Setelah mengalami 14 kali perubahan kurikulum pada tingkat pendidikan dasar dan menengah, Kemendikbudristek dan Kemenag berinovasi mengembangkan Kurikulum Merdeka Belajar yang bertujuan menciptakan sistem pendidikan yang menyenangkan, mengembangkan potensi peserta didik, lebih sederhana dan interaktif. Tentu program ini berbeda dengan kurikulum sebelumnya yang cenderung konservatif dan membatasi daya kreasi siswa dalam menentukan karir sesuai keahliannya.

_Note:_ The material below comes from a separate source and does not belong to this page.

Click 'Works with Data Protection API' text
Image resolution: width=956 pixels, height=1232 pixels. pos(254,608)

Program Merdeka Belajar mencoba menawarkan konsep pendidikan yang lebih esensial bagi siswa dan guru. Industri teknologi juga menjadi faktor bagaimana konsep pendidikan yang kaku akan menjadi hambatan perkembangan siswa dalam menentukan masa depan pekerjaan. Di sisi lain, sekolah (pengajar) punya tanggung jawab lebih memberikan contoh moralitas kepada peserta didik.
Konsep Pendidikan Ki Hadjar Dewantara
Kita selalu didoktrin program pendidikan asing sebagai parameter kualitas pendidikan unggulan. Melupakan konsep pendidikan domestik yang pernah dirancang 'Bapak Pendidikan' Indonesia, Suwardi Suryaningrat alias Ki Hadjar Dewantara. Melalui program pendidikan yang diberi nama Taman Siswa pada 3 Juli 1922 di kota Yogyakarta, beliau menekankan prinsip nasionalisme dan kemerdekaan dalam pelaksanaan pendidikan.

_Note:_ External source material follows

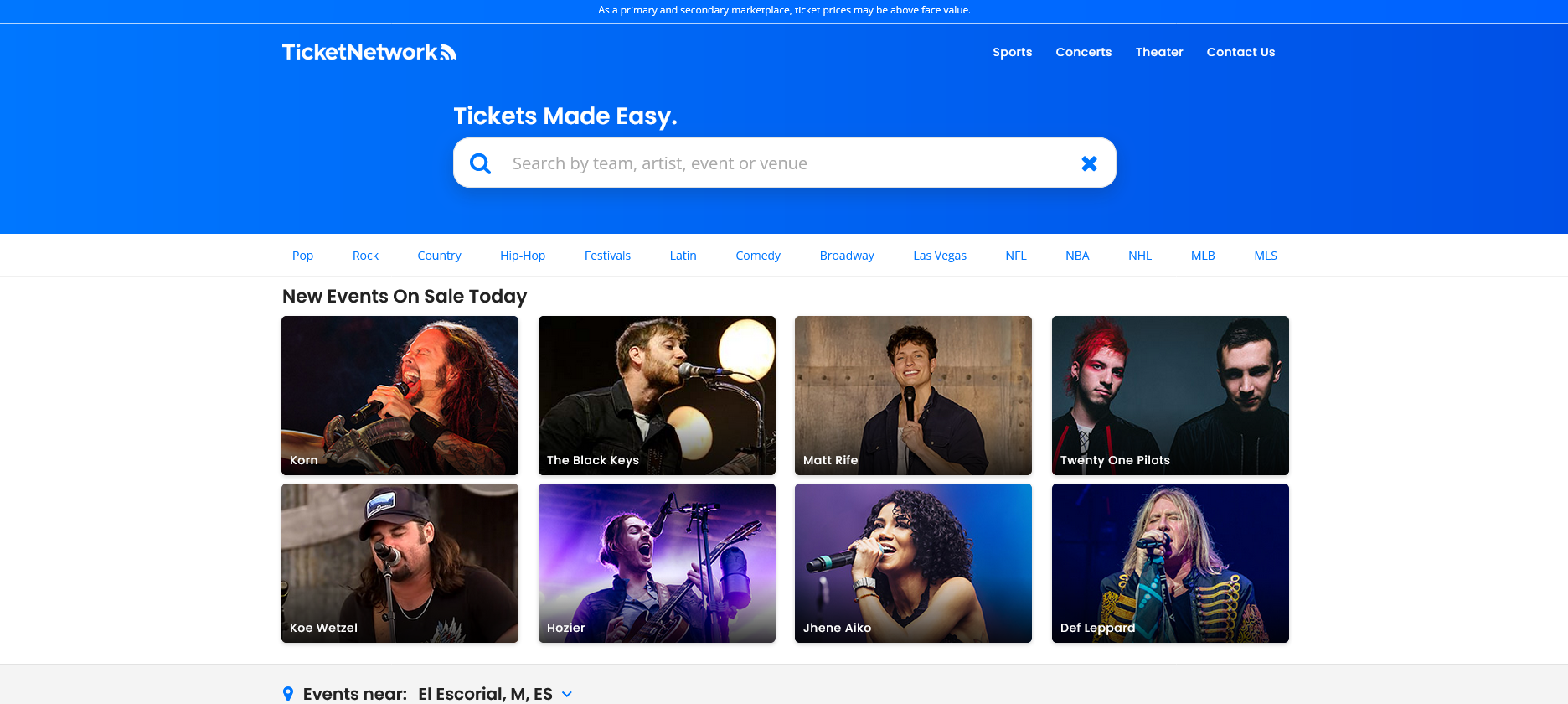
Task: Click the blue location pin icon
Action: 289,693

Dalam sejarahnya, Taman Siswa merupakan bentuk perlawanan terhadap doktrinasi sistem pendidikan Belanda yang dianggap mengabaikan nilai kesetaraan, kebudayaan, dan semangat nasionalisme. Belanda menerapkan sistem pendidikan bertingkat sesuai dengan status sosial masyarakat Indonesia (Robert Van Niel, 2009).
Seakan mengembalikan konsep pendidikan natural bangsa, Program Merdeka Belajar menekankan kepada peserta didik untuk tidak bergantung kepada orang lain dan tetap berpegang teguh pada prinsip berdikari (berdiri di kaki sendiri). Kemudian mengimplementasikan semboyan Ki Hadjar Dewantara: Ing Ngarso Sung Tulodo (pemimpin harus mampu memberikan contoh), Ing Madyo Mbangun Karso (yang di tengah mampu membangkitkan atau menggugah semangat), Tut Wuri Handayani (yang dibelakang memberikan dorongan moral dan semangat) yang kini menjadi slogan dari Kementerian Pendidikan Nasional Indonesia.

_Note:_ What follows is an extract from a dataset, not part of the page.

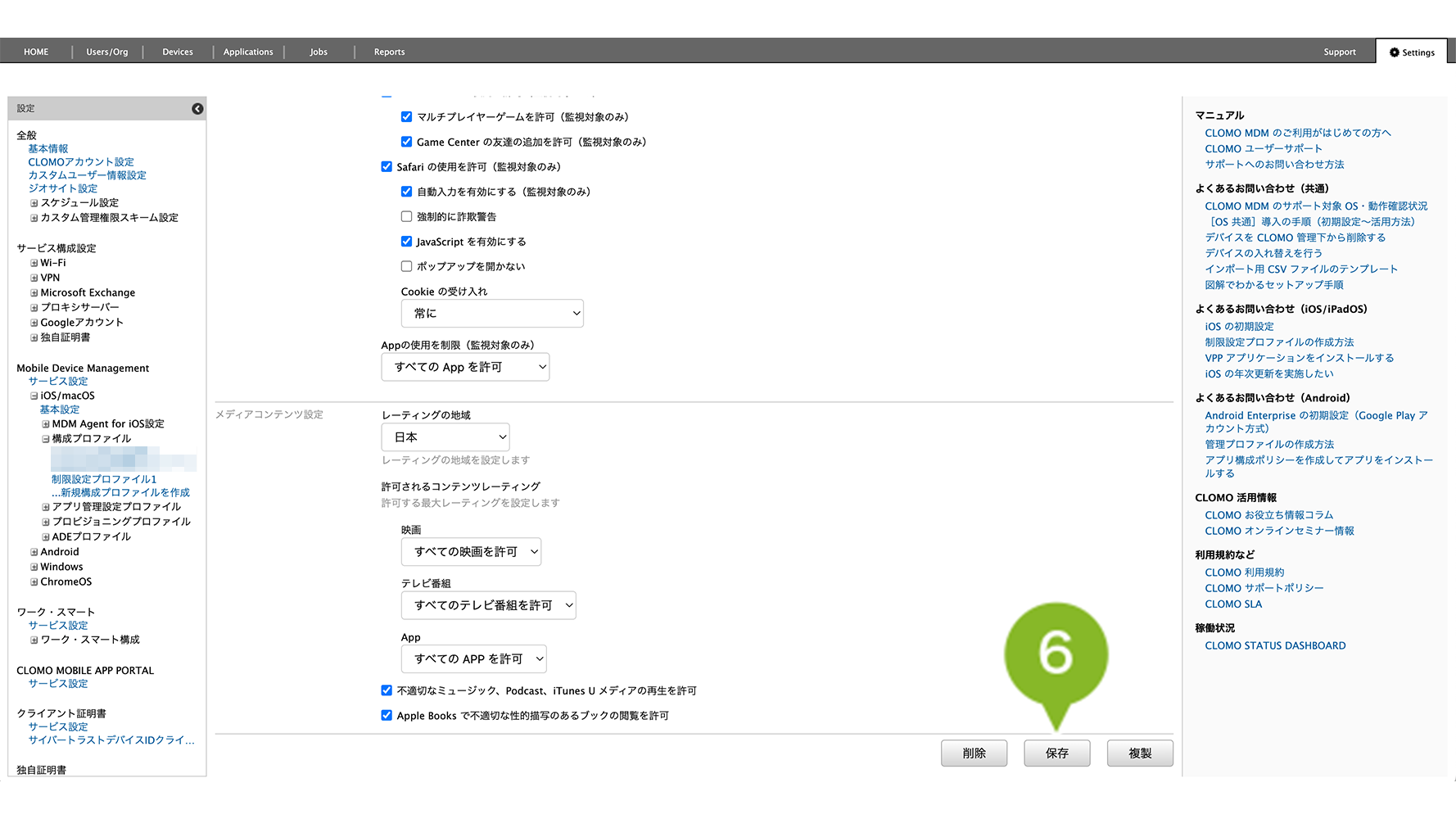
Task: Enable 強制的に詐欺警告 checkbox
Action: [406, 217]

Ada konsep menarik ketika Ki Hadjar Dewantara memilih diksi 'taman' daripada ladang, kebun, bahkan hutan. Bahwa dalam usia sekolah, siswa harus melihat sekolah sebagai tempat bermain dan bersenang-senang menghilangkan penat. Sementara diksi ladang atau kebun lebih identik pada daya produktivitas (pekerja kasar) untuk menghasilkan uang. Sehingga kesan keterpaksaan, kekakuan sistem, dan kejenuhan dalam sistem pendidikan menjadi keniscayaan.
Seperti halnya di Finlandia yang dinilai sebagai negara dengan sistem pendidikan terbaik di dunia, Di sana, mereka menerapkan kunci dari kesuksesan adalah dengan kerjasama, bukan dengan berkompetisi. Sementara pendidikan di Indonesia masih sulit menghilangkan paradigma sistem pendidikan lama yang memaksa peserta didik untuk aktif berkompetisi mengalahkan satu sama yang lain.